## 本文
◇ ◇ ◇ ◇ ◇ ◇ ◇

「福島から語る」Vol.9 朝尾光二さん (2018年4月21日)

これは今年の1月19日の記事です。埼玉県議会が再稼働を求める意見を採択したのは去年の12月です。その後どうなったかというと、1月23日の朝日新聞でいうと『声』のような欄で、住民の方が、「原発のない埼玉県が再稼働可決なんだ。呆れた話だ」ということです。バリケードで封鎖されて自由に通行できない状況、廃炉作業で巨大なお金もかかる、いろいろな人が犠牲になっている状況、獣が町中を横行しているという状況を、埼玉県議会の議員たちは審議する前に見に来たのかという意見です。郡山市に住んでいる65歳の方の意見が出ていました。これは次の26日の福島民報に載っていました。「原発が必要なら、埼玉県議会の議場の脇に置け」といわき市民68歳の方。
「非常に驚いた」と。こういうニュースが出ていました。

◇ ◇ ◇ ◇ ◇ ◇ ◇

## 練習問題
1. 次の (a)〜(c) は本文の内容と合っていますか？それぞれ「はい」か「いいえ」で答え、根拠となる本文の語句をそのまま引用してください。
(a) 埼玉県議会が再稼働を求める意見を採択したのは去年の12月である。
(b) 郡山市に住む意見の投稿者は68歳である。
(c) 話題にしている記事は今年の1月19日のものである。
2. 本文によると、住民の方の意見が『声』のような欄に載ったのは、何月何日のどの新聞ですか？
3. 埼玉県議会の意見採択をめぐる本文の最後の文に続けて、話の続きを書いてください。
データの行はこの課題には関係しません。

◇ ◇ ◇ ◇ ◇ ◇ ◇

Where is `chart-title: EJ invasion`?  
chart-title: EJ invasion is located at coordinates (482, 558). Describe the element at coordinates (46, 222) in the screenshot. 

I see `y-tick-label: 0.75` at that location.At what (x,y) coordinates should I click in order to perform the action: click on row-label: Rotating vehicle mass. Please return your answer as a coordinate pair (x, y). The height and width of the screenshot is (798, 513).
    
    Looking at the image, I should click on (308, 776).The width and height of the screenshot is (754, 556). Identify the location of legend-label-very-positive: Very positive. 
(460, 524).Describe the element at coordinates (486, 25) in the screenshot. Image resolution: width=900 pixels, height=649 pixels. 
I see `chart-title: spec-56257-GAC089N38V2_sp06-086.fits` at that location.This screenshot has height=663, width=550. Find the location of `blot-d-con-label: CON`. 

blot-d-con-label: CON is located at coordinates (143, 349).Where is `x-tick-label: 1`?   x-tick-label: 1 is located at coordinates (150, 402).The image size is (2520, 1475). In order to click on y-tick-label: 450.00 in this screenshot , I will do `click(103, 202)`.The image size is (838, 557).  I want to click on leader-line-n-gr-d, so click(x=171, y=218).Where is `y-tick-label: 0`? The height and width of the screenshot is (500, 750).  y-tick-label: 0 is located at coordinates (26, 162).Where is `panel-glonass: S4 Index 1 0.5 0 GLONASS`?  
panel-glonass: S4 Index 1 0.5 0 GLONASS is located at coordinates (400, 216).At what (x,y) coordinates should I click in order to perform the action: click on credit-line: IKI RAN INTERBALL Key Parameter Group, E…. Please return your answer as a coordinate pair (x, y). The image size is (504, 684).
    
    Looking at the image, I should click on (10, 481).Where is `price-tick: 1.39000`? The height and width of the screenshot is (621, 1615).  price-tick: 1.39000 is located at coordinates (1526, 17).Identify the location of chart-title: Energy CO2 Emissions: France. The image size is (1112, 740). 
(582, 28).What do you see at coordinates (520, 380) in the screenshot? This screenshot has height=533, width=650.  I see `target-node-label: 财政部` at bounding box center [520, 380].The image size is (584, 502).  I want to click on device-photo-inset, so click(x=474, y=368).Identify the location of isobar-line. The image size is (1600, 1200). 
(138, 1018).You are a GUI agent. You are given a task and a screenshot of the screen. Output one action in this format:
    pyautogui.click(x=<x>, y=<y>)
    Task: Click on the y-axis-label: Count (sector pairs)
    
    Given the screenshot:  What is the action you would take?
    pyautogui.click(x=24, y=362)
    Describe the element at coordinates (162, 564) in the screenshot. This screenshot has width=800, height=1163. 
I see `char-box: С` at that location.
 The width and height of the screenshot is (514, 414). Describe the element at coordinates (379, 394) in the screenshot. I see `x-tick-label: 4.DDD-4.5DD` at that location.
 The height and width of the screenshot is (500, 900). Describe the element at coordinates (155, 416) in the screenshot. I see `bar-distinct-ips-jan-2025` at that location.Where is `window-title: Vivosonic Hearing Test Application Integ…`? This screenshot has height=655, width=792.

◇ ◇ ◇ ◇ ◇ ◇ ◇

## 解答
1.
(a) はい。「埼玉県議会が再稼働を求める意見を採択したのは去年の12月です」
(b) いいえ。「郡山市に住んでいる65歳の方の意見が出ていました」
(c) はい。「これは今年の1月19日の記事です」

2. 1月23日の朝日新聞です。

3.
「だったら、議場の脇にでも併設すれば良いじゃないか。安全だと言っているしね。自分の県に原発が無いから、埼玉にはありませんからと言って、そういうのは身勝手だ、迷惑至極、言語道断で迷惑千万なことだ」と皆さん、仰っています。「再稼働させれば、放射性物質が出るし、使用済み核燃料なんかどうやってやるのか分っていないじゃないか」と。「皆さん、十分わかっていらっしゃるのでしょうから、埼玉県議会が全て責任を持ってやるという誓約書を公開して欲しいものだ」と。「そのような覚悟もないのに、意見書を採択して!」抗議が殺到するのは当然でしょうということが、皆さんの声として新聞に出ていました。
まぁ、当然のことですよね。埼玉県民として本当にお恥ずかしい限りで、失礼な話をしているなぁと思っています。
福島の現状はそのようなことです。とは言え、ご紹介にありましたように、この3月で『もみの木』も閉鎖します。というのは仮設住宅がこの3月で特定延長という1年の特別延長を除いて、皆、整理されたのです。あれだけあった仮設住宅も全部整理されて、3月末で仮設に住めなくなります。自宅を再建するか、転居するか、アパートに住むか、復興公営住宅に入るかということです。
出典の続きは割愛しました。